* **LIST OF TASKS**:
1 – Translate this sentence from the thread about the Fortran 2023 system clock into Spanish: "F2023 explicitly specifies that all integer arguments shall have the same kind."
2 – From the thread about the Fortran 2023 system clock, reproduce the passage between "There are some" and "([COUNT, COUNT_RATE, COUNT_MAX])", inclusive.

Fortran 2023 standard and system clock

Shahid · November 26, 2023, 6:14pm

There are some changes to the system clock routine. I still did not get the idea of its implementation in the new standard.

It is said in John Reid’s presentation (The new features of Fortran 2023 ) that Fortran 2018 gives the freedom to use different kinds of integers for arguments. I did check it with Intel’s latest compiler and I see it does throw an error. But it is avoided by using the same kind of integer!

So what will be the change in the system_clock routine? Will we see any error in using different kinds or it is just a recommendation to use the same kind of integers?

msz59 · November 26, 2023, 9:44pm

F2023 explicitly specifies that all integer arguments shall have the same kind. F2018 did not mention that so, in principle, one could try to use different kinds, processor-allowing.

16.9.202 SYSTEM_CLOCK ([COUNT, COUNT_RATE, COUNT_MAX])
...
In a reference to SYSTEM_CLOCK, all integer arguments shall have the same kind type parameter.

JohnCampbell · November 27, 2023, 4:29am

I would expect that this change clarifes that different integer kinds can be used as arguments, but when using multiple optional arguments, all arguments should be of the same integer kind.

Gfortran provides different precision (value of count_rate) depending on the kind of count_rate provided. This is a good thing.

If Intel’s latest compiler does throw an error when mixing integer kinds, that could be a swift implementation of the 2023 standard !
Does Intel’s latest compiler provide different values for count_rate depending on the integer kind used ?
Unfortunately, in the past, the value of “count_rate” was no guarantee of the accuracy of the “count” reported.

sblionel · November 27, 2023, 11:43am

Yes, Intel’s implementation provides different rates for the different integer kinds. The changes in F23 were to disallow mixed kinds, which could lead to unpredictable results, and to alert the reader about the possibility of “different clocks”… There were no syntax changes. See https://j3-fortran.org/doc/year/21/21-117r3.txt for more.

* **STORED DATA**:

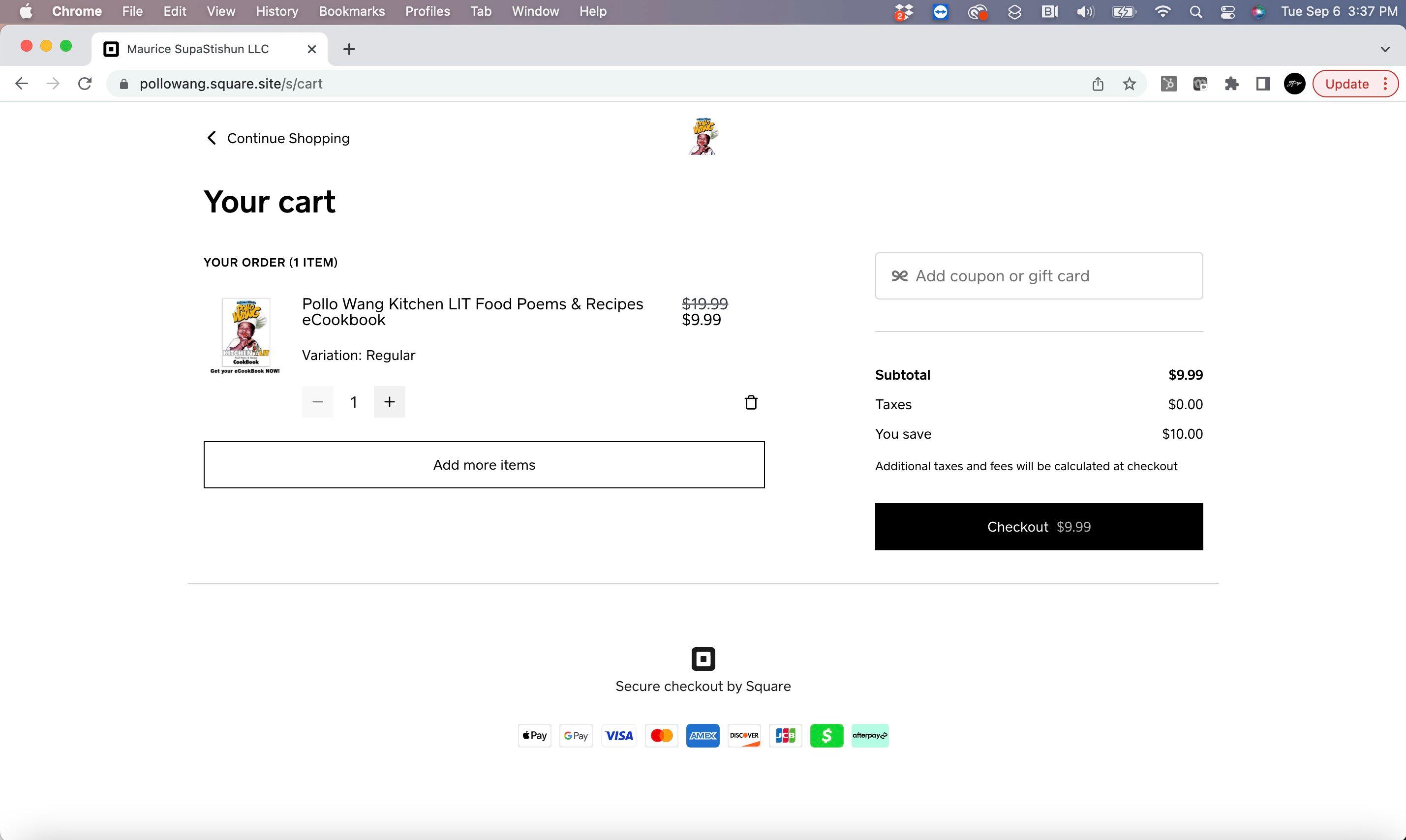Increase item quantity with plus stepper

tap(389, 401)
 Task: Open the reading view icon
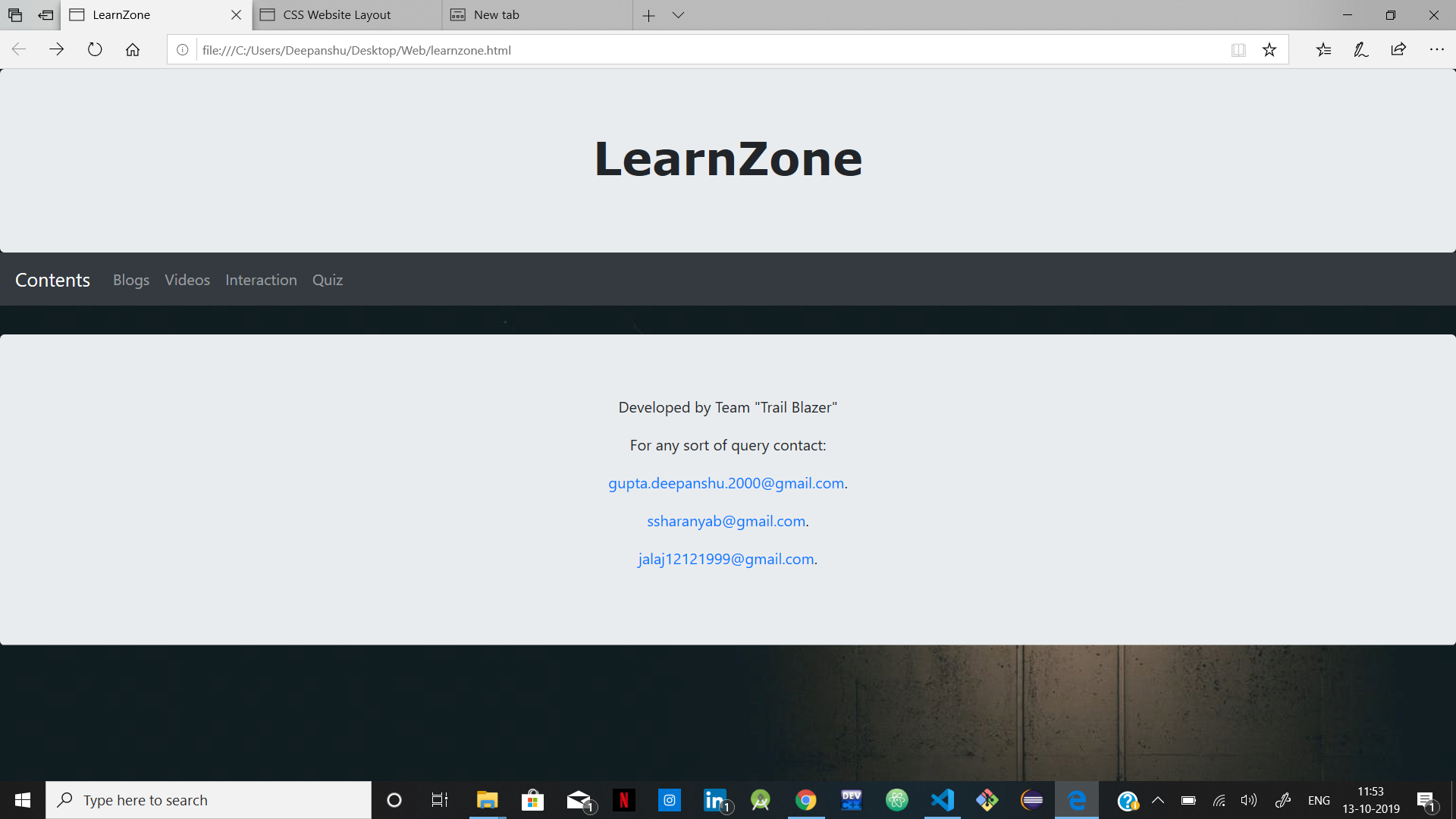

* **SOLUTIONS IN ORDER**:
1 – F2023 especifica explícitamente que todos los argumentos enteros deberán ser de la misma clase.

2 –
There are some changes to the system clock routine. I still did not get the idea of its implementation in the new standard.

It is said in John Reid’s presentation (The new features of Fortran 2023 ) that Fortran 2018 gives the freedom to use different kinds of integers for arguments. I did check it with Intel’s latest compiler and I see it does throw an error. But it is avoided by using the same kind of integer!

So what will be the change in the system_clock routine? Will we see any error in using different kinds or it is just a recommendation to use the same kind of integers?

msz59 · November 26, 2023, 9:44pm

F2023 explicitly specifies that all integer arguments shall have the same kind. F2018 did not mention that so, in principle, one could try to use different kinds, processor-allowing.

16.9.202 SYSTEM_CLOCK ([COUNT, COUNT_RATE, COUNT_MAX])